What do baby axolotls eat?

Baby axolotls eat live food only at first: baby brine shrimp, microworms, or daphnia. A hatchling won't touch food that doesn't move, even when it's the same food it would happily eat alive. What works changes as it grows, and the moment that trips most owners up isn't the first feeding but the switch from live to frozen food a few weeks in, when a baby that was eating fine suddenly stops. That stall is the part worth getting right.
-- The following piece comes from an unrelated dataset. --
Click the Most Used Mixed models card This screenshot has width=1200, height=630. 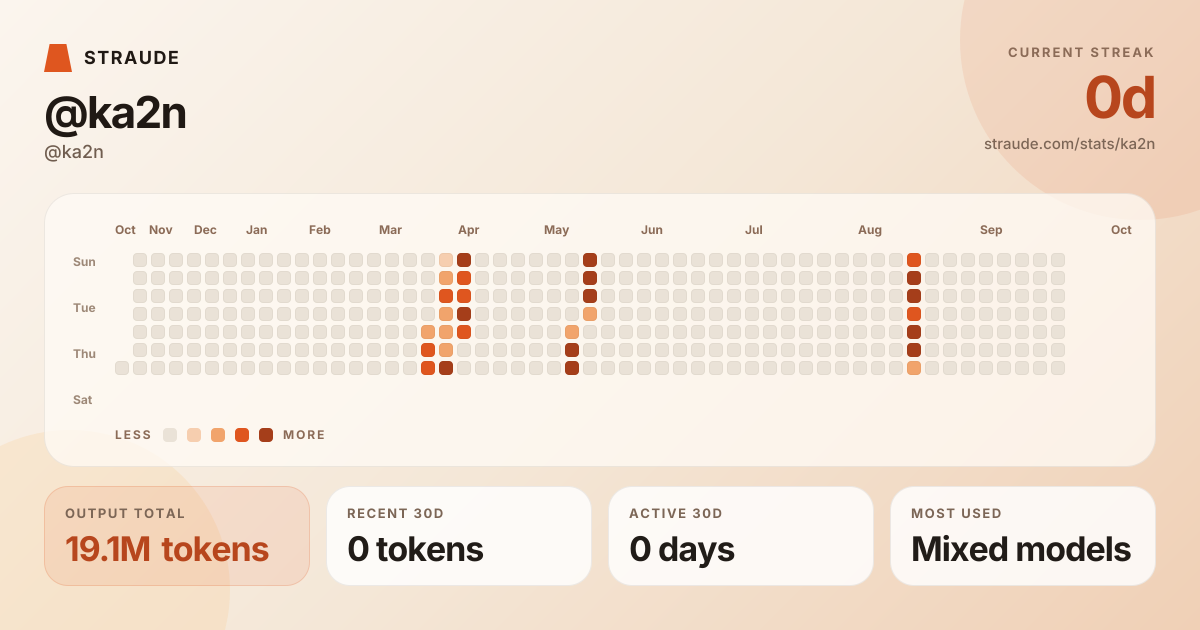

What Can I Feed a Baby Axolotl by Size?
Match the food to the size of the axolotl in front of you, not its age. Two babies hatched the same day can grow at very different rates, so size and development tell you far more about what it can eat than a number of weeks.
A hatchling under about 2 cm takes live food only. The standard options are baby brine shrimp, microworms, and daphnia: tiny, alive, and moving. As the front legs come in and it grows past 2 cm, it can handle live blackworms, and you can begin offering chopped frozen bloodworms. Once it reaches a couple of inches as a juvenile, it moves onto bigger pieces, small chunks of earthworm and sinking food made for its size.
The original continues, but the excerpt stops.